▶ **Directions**: Go through the listing and count the lines with "Shipping" in them; write only the number.

▶ **Data for this exercise**:
==*==

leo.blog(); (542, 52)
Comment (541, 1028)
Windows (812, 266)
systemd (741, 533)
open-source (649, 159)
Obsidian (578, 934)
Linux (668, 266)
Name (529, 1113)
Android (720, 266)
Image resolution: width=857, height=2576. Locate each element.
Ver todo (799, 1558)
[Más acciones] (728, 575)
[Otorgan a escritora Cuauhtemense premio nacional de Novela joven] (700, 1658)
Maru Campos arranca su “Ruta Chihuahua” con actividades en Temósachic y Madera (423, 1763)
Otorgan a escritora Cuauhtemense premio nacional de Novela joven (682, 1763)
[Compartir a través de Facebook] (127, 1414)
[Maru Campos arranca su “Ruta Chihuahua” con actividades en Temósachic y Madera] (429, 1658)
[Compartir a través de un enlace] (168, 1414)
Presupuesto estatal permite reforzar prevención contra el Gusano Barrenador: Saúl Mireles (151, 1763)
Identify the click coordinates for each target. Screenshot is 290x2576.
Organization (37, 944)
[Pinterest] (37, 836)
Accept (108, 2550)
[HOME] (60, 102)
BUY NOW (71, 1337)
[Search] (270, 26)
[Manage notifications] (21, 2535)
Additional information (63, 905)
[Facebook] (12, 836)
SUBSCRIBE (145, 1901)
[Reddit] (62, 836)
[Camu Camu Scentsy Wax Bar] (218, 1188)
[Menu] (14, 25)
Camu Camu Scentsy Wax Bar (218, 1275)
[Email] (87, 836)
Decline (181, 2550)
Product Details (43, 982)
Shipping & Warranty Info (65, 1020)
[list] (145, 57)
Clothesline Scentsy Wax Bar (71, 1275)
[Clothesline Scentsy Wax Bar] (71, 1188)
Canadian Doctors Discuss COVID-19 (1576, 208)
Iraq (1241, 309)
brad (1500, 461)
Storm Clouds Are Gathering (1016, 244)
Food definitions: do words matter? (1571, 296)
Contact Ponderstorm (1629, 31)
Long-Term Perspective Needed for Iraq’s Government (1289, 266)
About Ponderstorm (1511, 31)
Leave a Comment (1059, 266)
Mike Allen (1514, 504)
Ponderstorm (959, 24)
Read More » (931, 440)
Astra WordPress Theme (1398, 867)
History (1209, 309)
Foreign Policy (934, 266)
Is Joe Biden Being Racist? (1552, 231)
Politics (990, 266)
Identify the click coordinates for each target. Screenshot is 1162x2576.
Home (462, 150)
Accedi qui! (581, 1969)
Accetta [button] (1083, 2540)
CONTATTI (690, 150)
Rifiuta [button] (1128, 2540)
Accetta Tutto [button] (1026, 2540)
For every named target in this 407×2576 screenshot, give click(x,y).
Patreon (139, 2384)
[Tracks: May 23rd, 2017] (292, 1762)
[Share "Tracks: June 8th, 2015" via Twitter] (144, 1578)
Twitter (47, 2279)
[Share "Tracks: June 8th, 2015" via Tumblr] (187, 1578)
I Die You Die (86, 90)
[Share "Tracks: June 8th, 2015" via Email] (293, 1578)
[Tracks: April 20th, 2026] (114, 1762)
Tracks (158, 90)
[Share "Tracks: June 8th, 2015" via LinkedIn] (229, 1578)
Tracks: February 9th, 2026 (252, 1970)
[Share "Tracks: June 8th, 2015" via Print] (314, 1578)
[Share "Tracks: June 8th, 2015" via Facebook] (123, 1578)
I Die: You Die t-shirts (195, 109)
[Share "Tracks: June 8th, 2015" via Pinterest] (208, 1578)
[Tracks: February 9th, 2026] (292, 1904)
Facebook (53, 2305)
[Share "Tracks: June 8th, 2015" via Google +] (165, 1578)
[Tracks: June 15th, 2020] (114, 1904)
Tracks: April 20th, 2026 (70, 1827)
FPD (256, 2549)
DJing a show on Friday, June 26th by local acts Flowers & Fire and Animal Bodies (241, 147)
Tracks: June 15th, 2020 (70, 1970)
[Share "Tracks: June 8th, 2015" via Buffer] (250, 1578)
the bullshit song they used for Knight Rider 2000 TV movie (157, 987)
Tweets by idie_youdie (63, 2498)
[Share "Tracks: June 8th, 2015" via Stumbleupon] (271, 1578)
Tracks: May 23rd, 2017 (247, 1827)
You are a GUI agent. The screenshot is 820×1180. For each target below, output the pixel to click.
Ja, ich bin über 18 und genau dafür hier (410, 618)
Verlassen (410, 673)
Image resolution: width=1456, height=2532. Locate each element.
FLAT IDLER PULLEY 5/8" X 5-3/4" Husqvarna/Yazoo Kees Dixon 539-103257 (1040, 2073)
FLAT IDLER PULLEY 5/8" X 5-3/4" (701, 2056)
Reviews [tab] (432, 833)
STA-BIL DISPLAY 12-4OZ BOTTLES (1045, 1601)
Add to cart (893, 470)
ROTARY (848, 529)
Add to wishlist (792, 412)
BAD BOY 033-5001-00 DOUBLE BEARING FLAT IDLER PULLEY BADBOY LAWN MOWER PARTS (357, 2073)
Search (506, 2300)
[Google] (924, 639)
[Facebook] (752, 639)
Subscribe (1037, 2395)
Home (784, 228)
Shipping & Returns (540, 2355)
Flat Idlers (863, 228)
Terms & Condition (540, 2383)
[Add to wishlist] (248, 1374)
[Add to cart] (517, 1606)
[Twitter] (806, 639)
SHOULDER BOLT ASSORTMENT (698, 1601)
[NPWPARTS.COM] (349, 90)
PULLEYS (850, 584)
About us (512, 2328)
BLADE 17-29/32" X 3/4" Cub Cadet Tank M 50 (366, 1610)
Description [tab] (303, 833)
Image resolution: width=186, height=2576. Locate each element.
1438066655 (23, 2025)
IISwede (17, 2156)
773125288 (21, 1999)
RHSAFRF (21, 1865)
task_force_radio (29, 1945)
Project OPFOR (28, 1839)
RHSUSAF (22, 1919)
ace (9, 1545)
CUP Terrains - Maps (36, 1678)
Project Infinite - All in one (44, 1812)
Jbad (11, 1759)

==*==

▶ **Answer to this task**: 2